Extracted records:
|---|

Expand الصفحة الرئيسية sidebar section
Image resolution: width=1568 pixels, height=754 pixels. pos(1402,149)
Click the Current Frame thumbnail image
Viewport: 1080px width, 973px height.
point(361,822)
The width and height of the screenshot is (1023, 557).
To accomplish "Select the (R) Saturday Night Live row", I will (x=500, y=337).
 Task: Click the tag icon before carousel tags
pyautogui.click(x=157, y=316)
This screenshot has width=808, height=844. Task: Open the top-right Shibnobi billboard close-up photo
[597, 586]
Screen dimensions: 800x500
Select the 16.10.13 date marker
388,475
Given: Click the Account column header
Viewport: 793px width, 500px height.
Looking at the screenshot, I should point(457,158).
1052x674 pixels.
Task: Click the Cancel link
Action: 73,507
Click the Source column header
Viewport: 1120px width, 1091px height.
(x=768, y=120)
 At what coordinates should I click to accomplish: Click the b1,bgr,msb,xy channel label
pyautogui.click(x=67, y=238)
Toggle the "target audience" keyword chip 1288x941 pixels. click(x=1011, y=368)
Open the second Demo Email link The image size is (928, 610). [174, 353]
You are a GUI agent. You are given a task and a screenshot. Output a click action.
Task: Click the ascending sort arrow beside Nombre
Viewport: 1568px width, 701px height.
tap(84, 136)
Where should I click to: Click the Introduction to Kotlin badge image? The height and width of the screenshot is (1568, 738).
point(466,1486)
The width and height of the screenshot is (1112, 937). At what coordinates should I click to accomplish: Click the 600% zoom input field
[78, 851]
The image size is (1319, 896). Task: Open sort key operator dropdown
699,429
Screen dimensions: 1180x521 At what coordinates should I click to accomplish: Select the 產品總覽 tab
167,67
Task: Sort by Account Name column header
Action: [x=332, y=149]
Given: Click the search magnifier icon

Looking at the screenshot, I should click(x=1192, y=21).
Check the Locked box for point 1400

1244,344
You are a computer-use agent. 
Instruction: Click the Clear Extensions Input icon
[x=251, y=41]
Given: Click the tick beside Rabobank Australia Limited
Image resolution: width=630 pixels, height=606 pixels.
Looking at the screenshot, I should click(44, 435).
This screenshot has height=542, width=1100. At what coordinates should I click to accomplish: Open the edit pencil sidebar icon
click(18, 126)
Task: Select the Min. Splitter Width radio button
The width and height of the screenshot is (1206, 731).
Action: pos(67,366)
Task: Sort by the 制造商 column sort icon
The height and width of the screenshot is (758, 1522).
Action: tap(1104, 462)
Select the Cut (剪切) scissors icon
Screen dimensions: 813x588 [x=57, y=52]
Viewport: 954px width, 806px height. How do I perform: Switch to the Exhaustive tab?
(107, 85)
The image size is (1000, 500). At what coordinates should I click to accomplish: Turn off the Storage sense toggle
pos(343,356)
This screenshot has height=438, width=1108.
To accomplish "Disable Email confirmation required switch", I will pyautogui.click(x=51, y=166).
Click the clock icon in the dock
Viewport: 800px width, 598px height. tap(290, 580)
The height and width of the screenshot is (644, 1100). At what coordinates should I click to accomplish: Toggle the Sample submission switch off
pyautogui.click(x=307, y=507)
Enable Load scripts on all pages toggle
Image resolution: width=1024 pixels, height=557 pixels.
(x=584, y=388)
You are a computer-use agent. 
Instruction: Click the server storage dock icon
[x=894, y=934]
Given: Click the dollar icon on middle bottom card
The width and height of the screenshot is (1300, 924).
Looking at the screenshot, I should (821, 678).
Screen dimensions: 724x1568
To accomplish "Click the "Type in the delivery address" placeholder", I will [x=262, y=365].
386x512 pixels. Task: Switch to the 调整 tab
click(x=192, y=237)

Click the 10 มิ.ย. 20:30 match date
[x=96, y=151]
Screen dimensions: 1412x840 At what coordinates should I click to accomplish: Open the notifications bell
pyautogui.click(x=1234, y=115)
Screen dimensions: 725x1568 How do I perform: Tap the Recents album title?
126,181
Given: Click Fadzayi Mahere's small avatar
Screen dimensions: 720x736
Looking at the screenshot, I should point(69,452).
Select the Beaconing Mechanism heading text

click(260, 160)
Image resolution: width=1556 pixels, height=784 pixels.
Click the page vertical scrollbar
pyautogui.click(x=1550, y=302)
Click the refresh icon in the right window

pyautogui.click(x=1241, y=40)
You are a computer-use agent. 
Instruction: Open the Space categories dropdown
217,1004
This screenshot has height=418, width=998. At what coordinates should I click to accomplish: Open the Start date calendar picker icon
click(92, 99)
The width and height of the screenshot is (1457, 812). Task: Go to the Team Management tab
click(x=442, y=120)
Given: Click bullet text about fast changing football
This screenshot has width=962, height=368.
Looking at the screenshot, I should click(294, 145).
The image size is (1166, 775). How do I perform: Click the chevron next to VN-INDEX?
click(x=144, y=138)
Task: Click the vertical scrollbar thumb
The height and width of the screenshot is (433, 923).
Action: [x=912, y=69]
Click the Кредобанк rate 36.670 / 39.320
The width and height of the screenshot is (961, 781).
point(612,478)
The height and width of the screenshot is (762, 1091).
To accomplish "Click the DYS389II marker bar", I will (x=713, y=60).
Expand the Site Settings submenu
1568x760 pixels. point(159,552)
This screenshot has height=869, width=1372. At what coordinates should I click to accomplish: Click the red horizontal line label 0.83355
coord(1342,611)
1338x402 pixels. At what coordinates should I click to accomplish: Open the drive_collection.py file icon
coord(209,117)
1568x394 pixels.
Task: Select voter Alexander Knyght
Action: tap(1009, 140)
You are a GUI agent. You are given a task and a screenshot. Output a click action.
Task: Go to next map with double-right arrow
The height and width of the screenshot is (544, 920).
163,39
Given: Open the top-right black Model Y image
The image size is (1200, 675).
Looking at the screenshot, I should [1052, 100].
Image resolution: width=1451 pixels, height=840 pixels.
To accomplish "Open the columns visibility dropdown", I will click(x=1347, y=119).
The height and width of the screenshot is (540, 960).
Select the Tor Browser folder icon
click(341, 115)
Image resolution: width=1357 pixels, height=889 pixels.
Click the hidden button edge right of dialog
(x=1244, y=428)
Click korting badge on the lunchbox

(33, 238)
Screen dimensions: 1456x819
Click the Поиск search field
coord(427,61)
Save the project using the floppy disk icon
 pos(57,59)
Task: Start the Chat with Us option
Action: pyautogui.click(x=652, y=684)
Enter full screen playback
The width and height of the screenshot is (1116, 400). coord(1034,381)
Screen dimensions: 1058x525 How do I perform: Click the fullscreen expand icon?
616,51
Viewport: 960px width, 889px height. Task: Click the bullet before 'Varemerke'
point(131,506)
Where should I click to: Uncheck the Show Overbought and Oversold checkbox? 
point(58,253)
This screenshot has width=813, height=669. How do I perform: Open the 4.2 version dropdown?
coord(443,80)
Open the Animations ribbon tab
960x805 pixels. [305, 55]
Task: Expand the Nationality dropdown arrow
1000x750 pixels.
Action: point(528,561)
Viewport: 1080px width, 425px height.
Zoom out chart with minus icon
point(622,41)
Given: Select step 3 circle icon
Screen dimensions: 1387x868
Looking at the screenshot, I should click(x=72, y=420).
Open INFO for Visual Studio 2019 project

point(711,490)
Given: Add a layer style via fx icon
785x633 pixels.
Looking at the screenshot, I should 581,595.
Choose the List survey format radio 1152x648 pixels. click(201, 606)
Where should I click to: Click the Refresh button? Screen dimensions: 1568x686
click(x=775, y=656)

|---|

#### [TASK DIRECTIONS]
Arrange all of the records above as a numbered list, one line per item, leaving out the blank lines.

#### [FULL RESPONSE]
1. Expand الصفحة الرئيسية sidebar section
2. Image resolution: width=1568 pixels, height=754 pixels. pos(1402,149)
3. Click the Current Frame thumbnail image
4. Viewport: 1080px width, 973px height.
5. point(361,822)
6. The width and height of the screenshot is (1023, 557).
7. To accomplish "Select the (R) Saturday Night Live row", I will (x=500, y=337).
8.  Task: Click the tag icon before carousel tags
9. pyautogui.click(x=157, y=316)
10. This screenshot has width=808, height=844. Task: Open the top-right Shibnobi billboard close-up photo
11. [597, 586]
12. Screen dimensions: 800x500
13. Select the 16.10.13 date marker
14. 388,475
15. Given: Click the Account column header
16. Viewport: 793px width, 500px height.
17. Looking at the screenshot, I should point(457,158).
18. 1052x674 pixels.
19. Task: Click the Cancel link
20. Action: 73,507
21. Click the Source column header
22. Viewport: 1120px width, 1091px height.
23. (x=768, y=120)
24.  At what coordinates should I click to accomplish: Click the b1,bgr,msb,xy channel label
25. pyautogui.click(x=67, y=238)
26. Toggle the "target audience" keyword chip 1288x941 pixels. click(x=1011, y=368)
27. Open the second Demo Email link The image size is (928, 610). [174, 353]
28. You are a GUI agent. You are given a task and a screenshot. Output a click action.
29. Task: Click the ascending sort arrow beside Nombre
30. Viewport: 1568px width, 701px height.
31. tap(84, 136)
32. Where should I click to: Click the Introduction to Kotlin badge image? The height and width of the screenshot is (1568, 738).
33. point(466,1486)
34. The width and height of the screenshot is (1112, 937). At what coordinates should I click to accomplish: Click the 600% zoom input field
35. [78, 851]
36. The image size is (1319, 896). Task: Open sort key operator dropdown
37. 699,429
38. Screen dimensions: 1180x521 At what coordinates should I click to accomplish: Select the 產品總覽 tab
39. 167,67
40. Task: Sort by Account Name column header
41. Action: [x=332, y=149]
42. Given: Click the search magnifier icon
43. Looking at the screenshot, I should click(x=1192, y=21).
44. Check the Locked box for point 1400
45. 1244,344
46. You are a computer-use agent. 
47. Instruction: Click the Clear Extensions Input icon
48. [x=251, y=41]
49. Given: Click the tick beside Rabobank Australia Limited
50. Image resolution: width=630 pixels, height=606 pixels.
51. Looking at the screenshot, I should click(44, 435).
52. This screenshot has height=542, width=1100. At what coordinates should I click to accomplish: Open the edit pencil sidebar icon
53. click(18, 126)
54. Task: Select the Min. Splitter Width radio button
55. The width and height of the screenshot is (1206, 731).
56. Action: pos(67,366)
57. Task: Sort by the 制造商 column sort icon
58. The height and width of the screenshot is (758, 1522).
59. Action: tap(1104, 462)
60. Select the Cut (剪切) scissors icon
61. Screen dimensions: 813x588 [x=57, y=52]
62. Viewport: 954px width, 806px height. How do I perform: Switch to the Exhaustive tab?
63. (107, 85)
64. The image size is (1000, 500). At what coordinates should I click to accomplish: Turn off the Storage sense toggle
65. pos(343,356)
66. This screenshot has height=438, width=1108.
67. To accomplish "Disable Email confirmation required switch", I will pyautogui.click(x=51, y=166).
68. Click the clock icon in the dock
69. Viewport: 800px width, 598px height. tap(290, 580)
70. The height and width of the screenshot is (644, 1100). At what coordinates should I click to accomplish: Toggle the Sample submission switch off
71. pyautogui.click(x=307, y=507)
72. Enable Load scripts on all pages toggle
73. Image resolution: width=1024 pixels, height=557 pixels.
74. (x=584, y=388)
75. You are a computer-use agent. 
76. Instruction: Click the server storage dock icon
77. [x=894, y=934]
78. Given: Click the dollar icon on middle bottom card
79. The width and height of the screenshot is (1300, 924).
80. Looking at the screenshot, I should (821, 678).
81. Screen dimensions: 724x1568
82. To accomplish "Click the "Type in the delivery address" placeholder", I will [x=262, y=365].
83. 386x512 pixels. Task: Switch to the 调整 tab
84. click(x=192, y=237)
85. Click the 10 มิ.ย. 20:30 match date
86. [x=96, y=151]
87. Screen dimensions: 1412x840 At what coordinates should I click to accomplish: Open the notifications bell
88. pyautogui.click(x=1234, y=115)
89. Screen dimensions: 725x1568 How do I perform: Tap the Recents album title?
90. 126,181
91. Given: Click Fadzayi Mahere's small avatar
92. Screen dimensions: 720x736
93. Looking at the screenshot, I should point(69,452).
94. Select the Beaconing Mechanism heading text
95. click(260, 160)
96. Image resolution: width=1556 pixels, height=784 pixels.
97. Click the page vertical scrollbar
98. pyautogui.click(x=1550, y=302)
99. Click the refresh icon in the right window
100. pyautogui.click(x=1241, y=40)
101. You are a computer-use agent. 
102. Instruction: Open the Space categories dropdown
103. 217,1004
104. This screenshot has height=418, width=998. At what coordinates should I click to accomplish: Open the Start date calendar picker icon
105. click(92, 99)
106. The width and height of the screenshot is (1457, 812). Task: Go to the Team Management tab
107. click(x=442, y=120)
108. Given: Click bullet text about fast changing football
109. This screenshot has width=962, height=368.
110. Looking at the screenshot, I should click(294, 145).
111. The image size is (1166, 775). How do I perform: Click the chevron next to VN-INDEX?
112. click(x=144, y=138)
113. Task: Click the vertical scrollbar thumb
114. The height and width of the screenshot is (433, 923).
115. Action: [x=912, y=69]
116. Click the Кредобанк rate 36.670 / 39.320
117. The width and height of the screenshot is (961, 781).
118. point(612,478)
119. The height and width of the screenshot is (762, 1091).
120. To accomplish "Click the DYS389II marker bar", I will (x=713, y=60).
121. Expand the Site Settings submenu
122. 1568x760 pixels. point(159,552)
123. This screenshot has height=869, width=1372. At what coordinates should I click to accomplish: Click the red horizontal line label 0.83355
124. coord(1342,611)
125. 1338x402 pixels. At what coordinates should I click to accomplish: Open the drive_collection.py file icon
126. coord(209,117)
127. 1568x394 pixels.
128. Task: Select voter Alexander Knyght
129. Action: tap(1009, 140)
130. You are a GUI agent. You are given a task and a screenshot. Output a click action.
131. Task: Go to next map with double-right arrow
132. The height and width of the screenshot is (544, 920).
133. 163,39
134. Given: Open the top-right black Model Y image
135. The image size is (1200, 675).
136. Looking at the screenshot, I should [1052, 100].
137. Image resolution: width=1451 pixels, height=840 pixels.
138. To accomplish "Open the columns visibility dropdown", I will click(x=1347, y=119).
139. The height and width of the screenshot is (540, 960).
140. Select the Tor Browser folder icon
141. click(341, 115)
142. Image resolution: width=1357 pixels, height=889 pixels.
143. Click the hidden button edge right of dialog
144. (x=1244, y=428)
145. Click korting badge on the lunchbox
146. (33, 238)
147. Screen dimensions: 1456x819
148. Click the Поиск search field
149. coord(427,61)
150. Save the project using the floppy disk icon
151.  pos(57,59)
152. Task: Start the Chat with Us option
153. Action: pyautogui.click(x=652, y=684)
154. Enter full screen playback
155. The width and height of the screenshot is (1116, 400). coord(1034,381)
156. Screen dimensions: 1058x525 How do I perform: Click the fullscreen expand icon?
157. 616,51
158. Viewport: 960px width, 889px height. Task: Click the bullet before 'Varemerke'
159. point(131,506)
160. Where should I click to: Uncheck the Show Overbought and Oversold checkbox? 
161. point(58,253)
162. This screenshot has width=813, height=669. How do I perform: Open the 4.2 version dropdown?
163. coord(443,80)
164. Open the Animations ribbon tab
165. 960x805 pixels. [305, 55]
166. Task: Expand the Nationality dropdown arrow
167. 1000x750 pixels.
168. Action: point(528,561)
169. Viewport: 1080px width, 425px height.
170. Zoom out chart with minus icon
171. point(622,41)
172. Given: Select step 3 circle icon
173. Screen dimensions: 1387x868
174. Looking at the screenshot, I should click(x=72, y=420).
175. Open INFO for Visual Studio 2019 project
176. point(711,490)
177. Given: Add a layer style via fx icon
178. 785x633 pixels.
179. Looking at the screenshot, I should 581,595.
180. Choose the List survey format radio 1152x648 pixels. click(201, 606)
181. Where should I click to: Click the Refresh button? Screen dimensions: 1568x686
182. click(x=775, y=656)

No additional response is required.